[Activity] Skip all pictures; return exactly the lines from the one containing "Given: Click the" through the end of the data.

[Data supplied]
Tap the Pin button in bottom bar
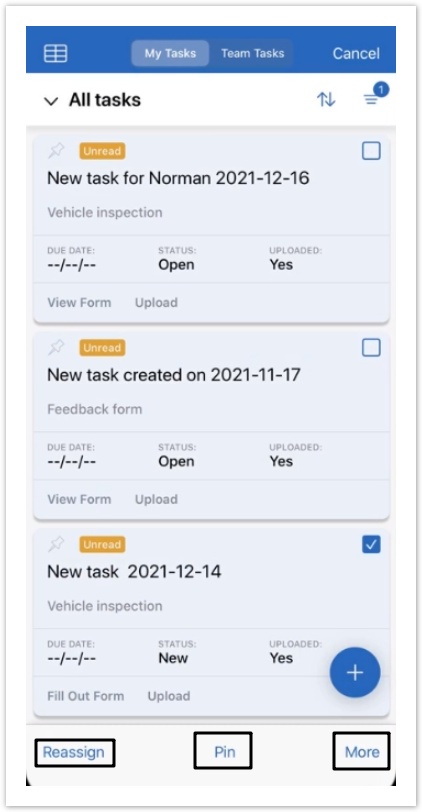This screenshot has width=422, height=812. click(x=225, y=752)
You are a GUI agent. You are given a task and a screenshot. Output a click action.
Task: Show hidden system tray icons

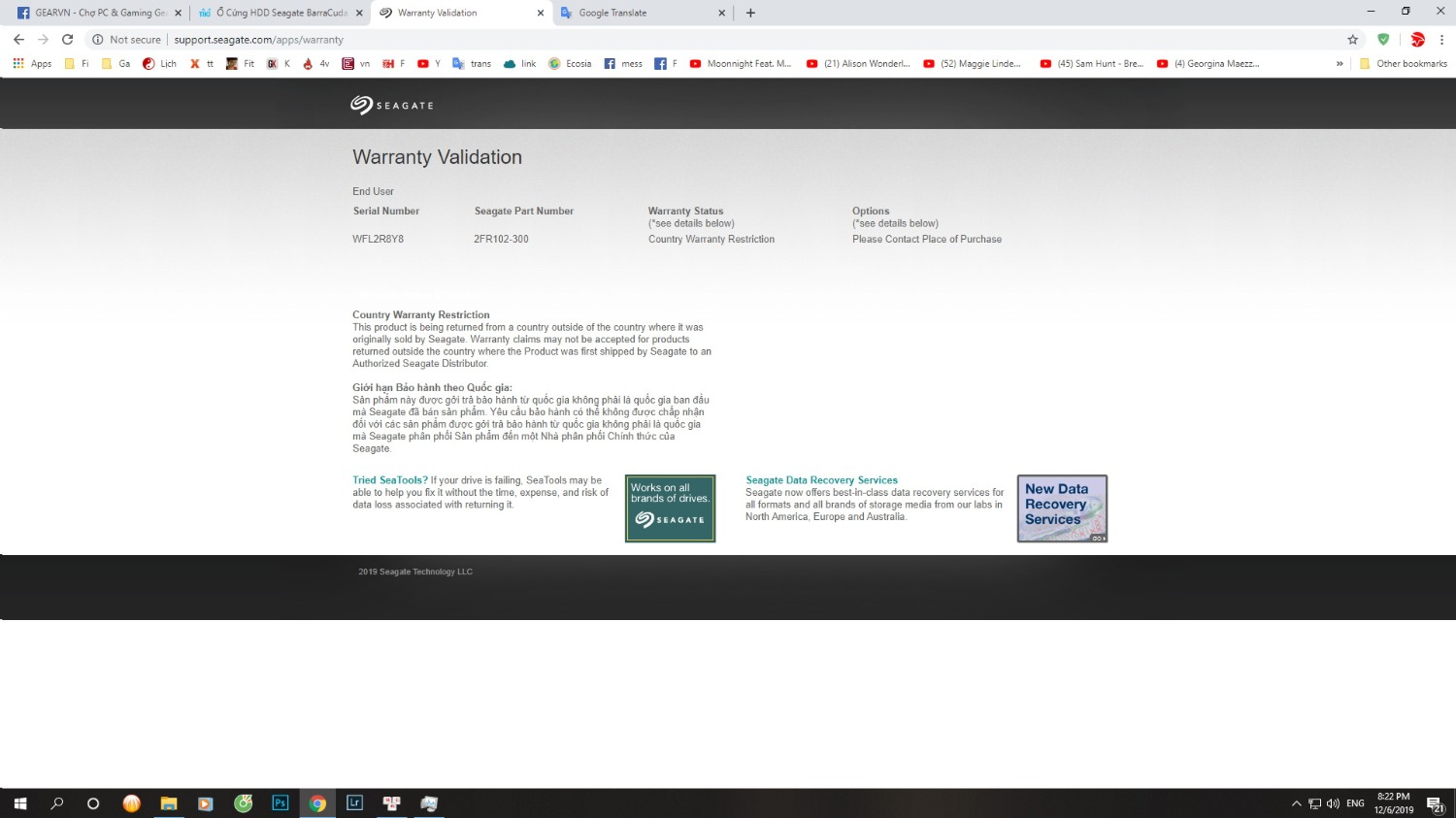pos(1296,803)
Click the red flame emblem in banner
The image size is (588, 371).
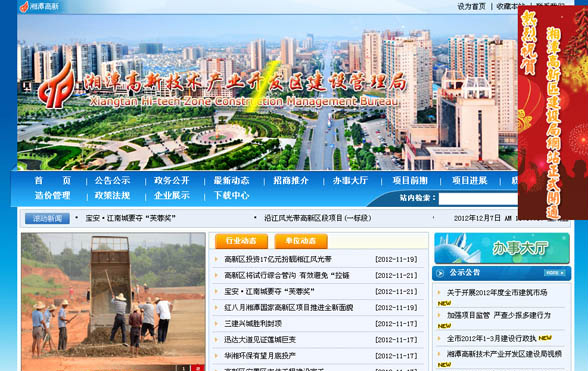[57, 86]
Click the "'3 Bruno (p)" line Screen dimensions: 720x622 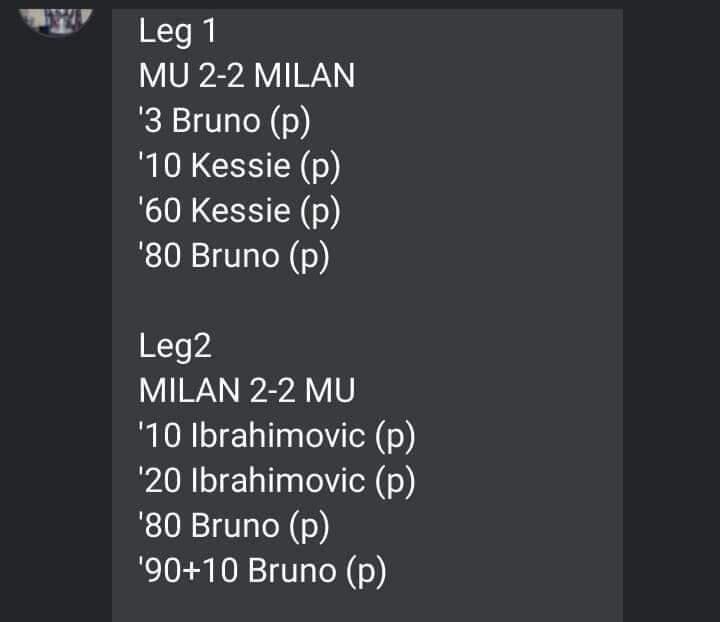point(225,121)
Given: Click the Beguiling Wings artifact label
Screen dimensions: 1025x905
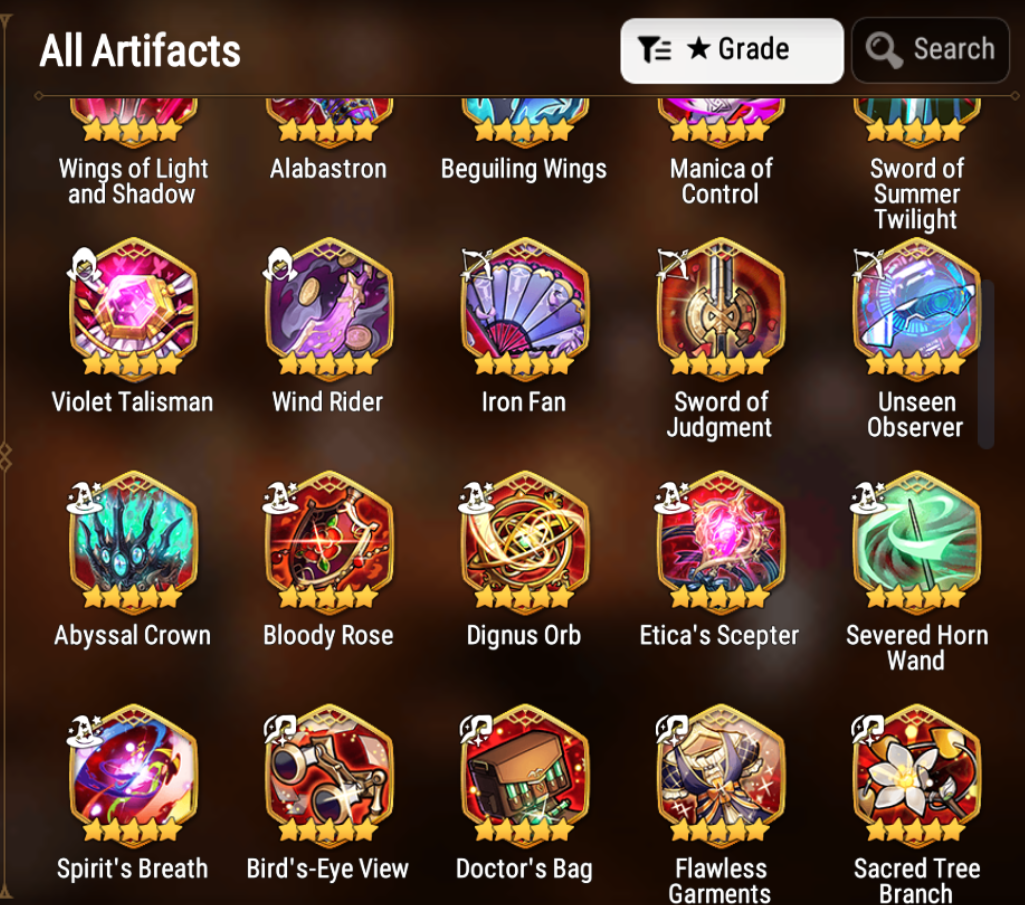Looking at the screenshot, I should click(x=524, y=169).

[Result of the exercise]
Given: Click the Beguiling Wings artifact label
Screen dimensions: 1025x905
Looking at the screenshot, I should click(x=524, y=169).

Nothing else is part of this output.